==== Material for this task ====
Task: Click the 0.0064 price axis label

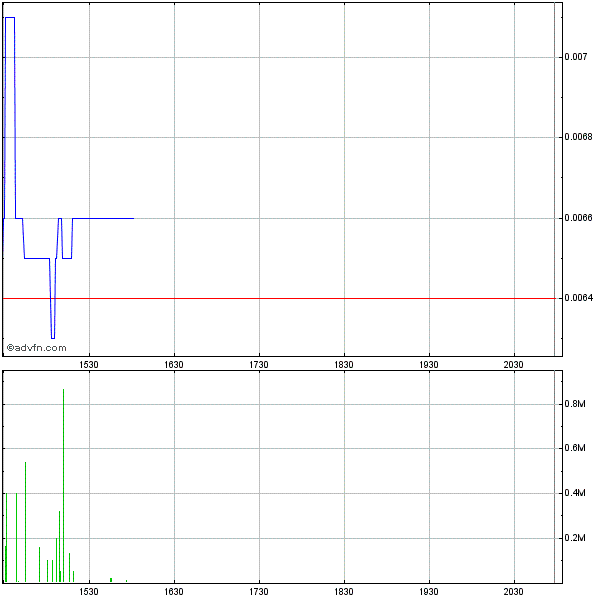Action: click(578, 298)
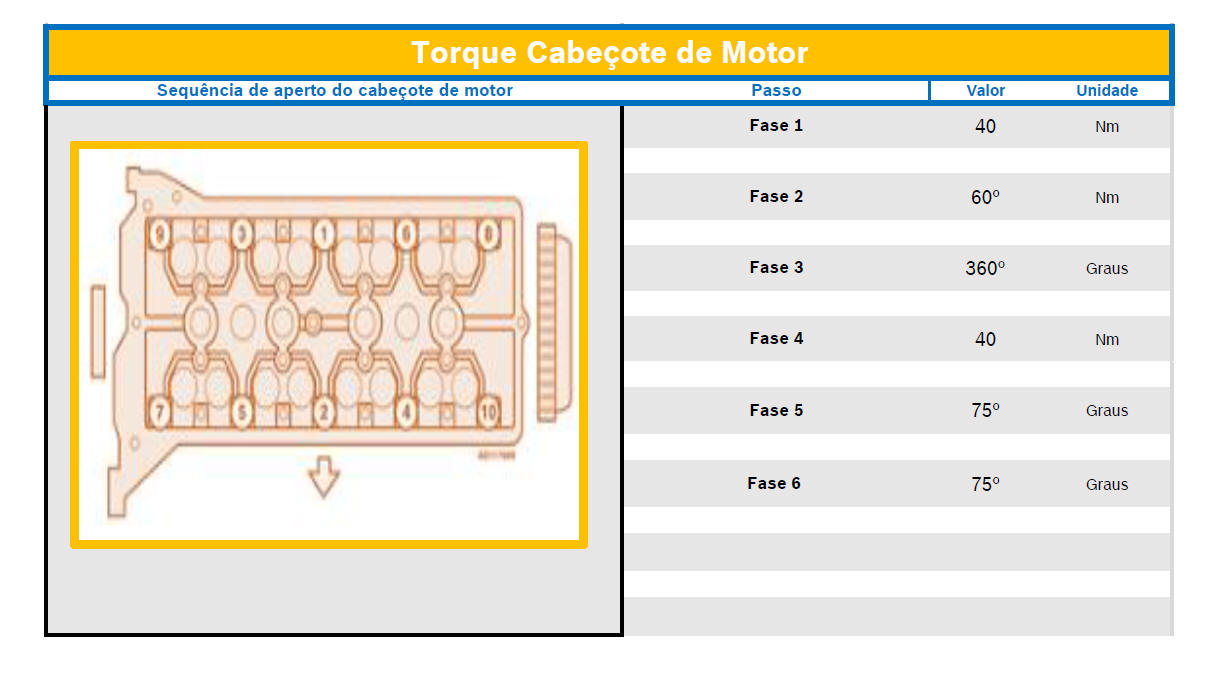Click bolt number 5 on cylinder head

click(x=241, y=410)
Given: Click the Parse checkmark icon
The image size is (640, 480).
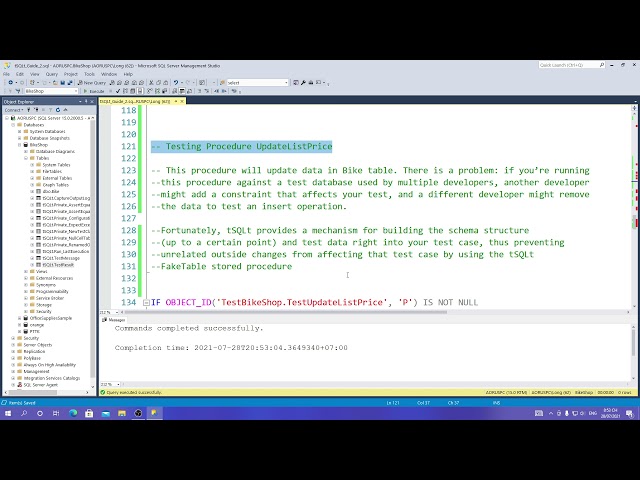Looking at the screenshot, I should [x=118, y=91].
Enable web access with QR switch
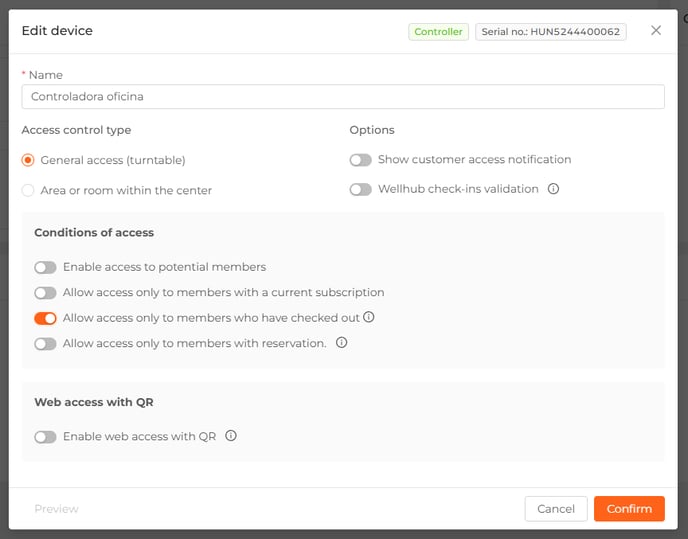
====
### What you are asked to do
Your answer must be an exact copy of the records above, with every picture left out.

### Completed task
Task: Click the 0.0064 price axis label

Action: click(578, 298)
Click bolt number 5 on cylinder head

click(x=241, y=410)
Given: Click the Parse checkmark icon
The image size is (640, 480).
Looking at the screenshot, I should [x=118, y=91].
Enable web access with QR switch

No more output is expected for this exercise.